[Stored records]
____________________
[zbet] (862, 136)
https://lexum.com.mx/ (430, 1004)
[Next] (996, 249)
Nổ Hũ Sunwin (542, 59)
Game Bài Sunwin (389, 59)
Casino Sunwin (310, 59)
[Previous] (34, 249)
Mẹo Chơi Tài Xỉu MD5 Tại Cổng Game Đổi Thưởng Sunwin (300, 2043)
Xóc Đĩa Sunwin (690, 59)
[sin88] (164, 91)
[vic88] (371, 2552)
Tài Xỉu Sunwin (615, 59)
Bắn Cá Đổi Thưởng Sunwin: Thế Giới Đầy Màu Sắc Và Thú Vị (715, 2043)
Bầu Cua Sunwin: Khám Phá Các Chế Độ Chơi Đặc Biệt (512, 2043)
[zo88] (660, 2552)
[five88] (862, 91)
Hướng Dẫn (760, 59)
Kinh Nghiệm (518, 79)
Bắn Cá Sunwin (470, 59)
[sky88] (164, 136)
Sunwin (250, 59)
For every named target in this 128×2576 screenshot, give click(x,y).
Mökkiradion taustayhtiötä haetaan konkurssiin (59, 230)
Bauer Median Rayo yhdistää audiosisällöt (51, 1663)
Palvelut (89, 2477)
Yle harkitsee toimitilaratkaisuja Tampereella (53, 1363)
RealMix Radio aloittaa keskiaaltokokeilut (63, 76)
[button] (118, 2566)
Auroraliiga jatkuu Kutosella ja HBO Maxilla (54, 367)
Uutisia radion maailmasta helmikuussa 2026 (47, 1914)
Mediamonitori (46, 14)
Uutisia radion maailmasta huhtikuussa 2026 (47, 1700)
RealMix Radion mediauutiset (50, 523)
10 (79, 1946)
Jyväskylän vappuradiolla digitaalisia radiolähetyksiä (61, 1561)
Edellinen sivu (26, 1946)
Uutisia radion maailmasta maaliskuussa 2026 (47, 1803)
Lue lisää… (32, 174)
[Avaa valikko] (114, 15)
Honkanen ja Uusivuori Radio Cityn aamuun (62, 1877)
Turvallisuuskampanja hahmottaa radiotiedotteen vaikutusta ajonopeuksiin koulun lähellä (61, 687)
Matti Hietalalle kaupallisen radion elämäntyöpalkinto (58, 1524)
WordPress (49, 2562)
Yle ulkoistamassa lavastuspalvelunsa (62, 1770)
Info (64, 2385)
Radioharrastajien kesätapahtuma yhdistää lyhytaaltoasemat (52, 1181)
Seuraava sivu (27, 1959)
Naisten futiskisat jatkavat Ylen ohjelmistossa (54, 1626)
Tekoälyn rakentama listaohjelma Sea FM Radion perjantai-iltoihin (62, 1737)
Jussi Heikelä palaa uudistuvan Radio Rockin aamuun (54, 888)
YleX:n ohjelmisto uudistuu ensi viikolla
____________________
What this task involves: Each line from the one with "Tekoälyn rakentama listaohjelma" through the last line of the records above must be retyped exactly, and no other line may be given.

Exercise answer:
Tekoälyn rakentama listaohjelma Sea FM Radion perjantai-iltoihin (62, 1737)
Jussi Heikelä palaa uudistuvan Radio Rockin aamuun (54, 888)
YleX:n ohjelmisto uudistuu ensi viikolla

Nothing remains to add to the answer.